Publicado por Redação em Dental - 05/03/2015

Técnica brasileira reduz 70% da dor no tratamento da cárie

Em busca de um tratamento alternativo para a cura da cárie que visasse mais praticidade e, principalmente, menos dor para o paciente, o dentista Izio Mazur, em parceria com técnicos do Laboratório de Robótica da Universidade Federal do Rio de Janeiro (UFRJ), desenvolveram uma técnica que promete acabar com até 70% do sofrimento na cadeira do dentista.
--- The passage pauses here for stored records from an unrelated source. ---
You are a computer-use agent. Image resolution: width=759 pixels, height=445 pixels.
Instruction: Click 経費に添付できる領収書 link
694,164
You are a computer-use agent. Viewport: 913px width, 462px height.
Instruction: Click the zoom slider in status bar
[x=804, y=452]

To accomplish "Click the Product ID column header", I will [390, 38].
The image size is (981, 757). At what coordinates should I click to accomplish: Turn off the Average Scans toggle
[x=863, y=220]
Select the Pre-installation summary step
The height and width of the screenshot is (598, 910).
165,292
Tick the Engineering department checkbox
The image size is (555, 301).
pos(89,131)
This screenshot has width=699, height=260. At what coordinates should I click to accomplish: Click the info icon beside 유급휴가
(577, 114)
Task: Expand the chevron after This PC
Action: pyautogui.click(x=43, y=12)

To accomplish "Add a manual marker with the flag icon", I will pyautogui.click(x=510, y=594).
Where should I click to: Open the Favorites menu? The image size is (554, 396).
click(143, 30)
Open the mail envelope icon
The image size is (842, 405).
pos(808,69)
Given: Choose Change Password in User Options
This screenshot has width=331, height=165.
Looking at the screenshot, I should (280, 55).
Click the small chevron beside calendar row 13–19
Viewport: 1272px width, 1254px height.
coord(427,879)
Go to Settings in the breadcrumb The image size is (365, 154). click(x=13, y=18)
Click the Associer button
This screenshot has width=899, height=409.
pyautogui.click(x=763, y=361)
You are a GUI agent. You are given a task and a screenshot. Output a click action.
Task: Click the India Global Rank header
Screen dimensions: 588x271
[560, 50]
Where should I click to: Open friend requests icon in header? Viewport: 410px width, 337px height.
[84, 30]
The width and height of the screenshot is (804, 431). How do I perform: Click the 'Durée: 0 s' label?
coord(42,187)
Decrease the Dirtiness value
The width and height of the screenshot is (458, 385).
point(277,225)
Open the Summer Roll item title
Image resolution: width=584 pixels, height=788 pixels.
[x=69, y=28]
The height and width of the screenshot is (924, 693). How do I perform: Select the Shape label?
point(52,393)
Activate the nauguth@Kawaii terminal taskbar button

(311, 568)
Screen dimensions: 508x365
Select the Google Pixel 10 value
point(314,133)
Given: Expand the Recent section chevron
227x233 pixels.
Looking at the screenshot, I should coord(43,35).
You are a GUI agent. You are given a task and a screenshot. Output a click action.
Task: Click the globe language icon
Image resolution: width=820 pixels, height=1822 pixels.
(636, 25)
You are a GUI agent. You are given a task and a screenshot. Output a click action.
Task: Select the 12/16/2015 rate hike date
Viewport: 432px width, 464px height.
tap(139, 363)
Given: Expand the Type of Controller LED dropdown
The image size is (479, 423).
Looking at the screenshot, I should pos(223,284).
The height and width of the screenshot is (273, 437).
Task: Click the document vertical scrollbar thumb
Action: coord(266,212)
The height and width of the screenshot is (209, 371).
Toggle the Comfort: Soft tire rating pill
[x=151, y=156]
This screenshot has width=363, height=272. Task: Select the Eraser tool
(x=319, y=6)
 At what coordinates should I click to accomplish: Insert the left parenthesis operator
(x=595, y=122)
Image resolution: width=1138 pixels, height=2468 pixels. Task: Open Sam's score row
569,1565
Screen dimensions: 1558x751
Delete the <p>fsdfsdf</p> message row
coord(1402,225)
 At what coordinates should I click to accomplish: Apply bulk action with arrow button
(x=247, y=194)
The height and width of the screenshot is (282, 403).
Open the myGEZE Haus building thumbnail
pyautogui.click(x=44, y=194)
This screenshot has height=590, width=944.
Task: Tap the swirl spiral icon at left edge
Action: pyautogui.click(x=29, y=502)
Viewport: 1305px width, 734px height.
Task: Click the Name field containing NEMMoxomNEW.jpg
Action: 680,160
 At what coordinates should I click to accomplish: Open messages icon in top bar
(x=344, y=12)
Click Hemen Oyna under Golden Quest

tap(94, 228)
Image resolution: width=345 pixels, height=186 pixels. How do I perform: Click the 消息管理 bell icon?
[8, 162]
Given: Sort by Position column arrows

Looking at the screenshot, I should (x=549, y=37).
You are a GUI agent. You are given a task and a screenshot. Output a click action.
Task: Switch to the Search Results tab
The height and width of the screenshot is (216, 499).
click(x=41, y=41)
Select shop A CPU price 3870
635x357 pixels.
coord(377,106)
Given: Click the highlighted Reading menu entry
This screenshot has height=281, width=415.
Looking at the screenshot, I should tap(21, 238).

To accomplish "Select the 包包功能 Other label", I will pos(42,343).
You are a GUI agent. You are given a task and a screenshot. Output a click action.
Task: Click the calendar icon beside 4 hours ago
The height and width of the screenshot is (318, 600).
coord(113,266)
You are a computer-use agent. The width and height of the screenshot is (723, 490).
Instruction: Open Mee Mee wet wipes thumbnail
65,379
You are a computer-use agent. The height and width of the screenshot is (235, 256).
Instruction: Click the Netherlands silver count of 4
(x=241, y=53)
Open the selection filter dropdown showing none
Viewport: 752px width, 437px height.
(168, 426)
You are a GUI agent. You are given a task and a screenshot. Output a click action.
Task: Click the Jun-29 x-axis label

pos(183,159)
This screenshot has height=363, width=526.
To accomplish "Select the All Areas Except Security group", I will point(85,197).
O método, chamado Alluminajet, consiste na substituição de brocas por jatos de ar. “Um equipamento emite um fino jato controlado de cristais (óxido de alumínio) abrasivos que são capazes de perfurar o dente e remover as cáries”, diz Izio. Segundo o especialista, a percepção de dor é reduzida, ou até eliminada em alguns casos, devido ao fato de não haver o zumbido irritante das turbinas de alta rotação, aquecimento, trepidação ou pressão sobre o dente. “Como o equipamento não encosta no elemento dentário a sensação é de apenas um ar batendo no dente”, diz o especialista.

Além de reduzir a dor, a suavidade do Alluminajet não permite que ocorra inflamação no nervo dentário. “Além disso, esse método tem uma excelente aceitação das crianças e/ou dos pacientes portadores de fobias à alta-rotação em geral”, diz Izio. E, apesar de o foco desse tratamento ser a remoção da cárie, ele também pode realizar outras funções. “Pode ser usado para aumentar a adesão dos materiais restauradores dentais e na limpeza dos dentes em geral”, diz o especialista, que revela que esse tratamento já é uma realidade no mundo e em alguns consultórios brasileiros.

Fim das brocas?
Com o desenvolvimento de técnicas cada vez mais modernas para substituir as brocas no tratamento de lesões dentais, o futuro desses motorzinhos pode estar ameaçado? Izio acredita que não. “Realmente há uma tendência na odontologia em se descobrir novas técnicas que reduzam o atrito e a invasão dental, mas acredito que as brocas serão sempre necessárias, ainda que para outros procedimentos que não sejam a remoção de cáries”, diz o especialista.